Segment Start: Passage to read

Johnny Christmas

Personal information
- Nickname: NOSOTROS
- Nationality: American
- Born: August 16, 1982 (age 43) Ardmore, Pennsylvania, U.S.
- Height: 6 ft 0 in (183 cm)
- Weight: 200 lb (91 kg; 14 st 4 lb)

Sport
- Position: Attack
- Shoots: Both
- Coached by: De La Salle High School
- NLL draft: 49th overall, 2005 Philadelphia Wings
- NLL team: Philadelphia Wings
- MLL team: Chesapeake Bayhawks
- NCAA team: University of Virginia
- Pro career: 2006–

= Johnny Christmas =

American lacrosse player and coach

John Christmas (born August 16, 1982 in Ardmore, Pennsylvania) is an American retired lacrosse player. He played for the Philadelphia Wings of the National Lacrosse League and for the Boston Cannons of Major League Lacrosse.

Christmas played at the University of Virginia from 2002 to 2005, where he was a two-time USILA All-American and two-time All-ACC selection, and helped lead the Cavaliers to the 2003 NCAA Division I Men's Lacrosse Championship.

Christmas is the head lacrosse coach for the De La Salle high school boys' lacrosse program.

==Professional career==
Christmas was selected by the Philadelphia Wings in the fifth round (49th overall) of the 2005 Entry Draft. In his first season, he played sparingly, only appearing in two games. Beginning with the 2007 season, Christmas saw his playing time increase by being on the field during defensive situations in order to take advantage of his speed in the transition game. In Week 3 of the 2008 NLL season, Christmas was awarded "Transition Player of the Week" honors

Christmas was selected by the Boston Cannons in the first round (5th overall) of the 2005 MLL Collegiate Draft. He won the MLL Most Improved Player honors in his second season in the league, and appeared in the 2006 MLL All-Star Game.

Christmas was named to Team USA in the 2007 World Indoor Lacrosse Championships.

Segment End: Passage to read
Segment Start: Listed entries

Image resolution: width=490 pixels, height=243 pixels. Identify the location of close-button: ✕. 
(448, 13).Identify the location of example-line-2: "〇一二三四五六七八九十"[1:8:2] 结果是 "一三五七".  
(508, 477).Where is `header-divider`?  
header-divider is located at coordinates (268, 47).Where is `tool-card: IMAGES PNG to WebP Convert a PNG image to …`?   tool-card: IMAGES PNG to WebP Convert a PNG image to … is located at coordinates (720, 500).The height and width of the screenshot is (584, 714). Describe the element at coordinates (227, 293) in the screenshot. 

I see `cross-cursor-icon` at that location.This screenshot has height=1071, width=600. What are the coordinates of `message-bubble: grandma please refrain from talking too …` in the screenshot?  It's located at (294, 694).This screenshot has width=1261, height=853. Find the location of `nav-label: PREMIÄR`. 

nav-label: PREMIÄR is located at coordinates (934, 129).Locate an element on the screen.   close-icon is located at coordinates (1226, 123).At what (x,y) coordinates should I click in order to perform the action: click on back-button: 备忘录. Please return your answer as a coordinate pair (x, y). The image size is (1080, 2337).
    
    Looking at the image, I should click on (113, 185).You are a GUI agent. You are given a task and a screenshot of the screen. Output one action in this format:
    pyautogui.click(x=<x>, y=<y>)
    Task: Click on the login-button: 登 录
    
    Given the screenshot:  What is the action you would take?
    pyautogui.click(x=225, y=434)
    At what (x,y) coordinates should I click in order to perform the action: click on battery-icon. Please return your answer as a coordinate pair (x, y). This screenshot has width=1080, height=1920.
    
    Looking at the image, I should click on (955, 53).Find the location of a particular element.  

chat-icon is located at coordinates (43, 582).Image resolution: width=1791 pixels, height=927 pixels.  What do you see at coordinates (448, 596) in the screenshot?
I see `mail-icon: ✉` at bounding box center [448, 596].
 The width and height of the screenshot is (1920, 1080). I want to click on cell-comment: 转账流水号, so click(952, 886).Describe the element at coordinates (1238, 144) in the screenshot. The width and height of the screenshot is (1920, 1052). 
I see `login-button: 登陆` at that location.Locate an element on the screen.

Segment End: Listed entries

■ **Actions to take**
a: Transcribe the passage of the Johnny Christmas article starting with "Christmas played at" and going on through "boys' lacrosse program.".
b: Answer these questions from the Johnny Christmas article.
(i) In what year did Christmas help lead the Cavaliers to the NCAA Division I Men's Lacrosse Championship?
(ii) What honor did he receive in Week 3 of the 2008 NLL season?
(iii) Which team picked him in the first round (5th overall) of the 2005 MLL Collegiate Draft?

■ **Expected results**
a:
Christmas played at the University of Virginia from 2002 to 2005, where he was a two-time USILA All-American and two-time All-ACC selection, and helped lead the Cavaliers to the 2003 NCAA Division I Men's Lacrosse Championship.

Christmas is the head lacrosse coach for the De La Salle high school boys' lacrosse program.

b:
(i) 2003
(ii) "Transition Player of the Week"
(iii) The Boston Cannons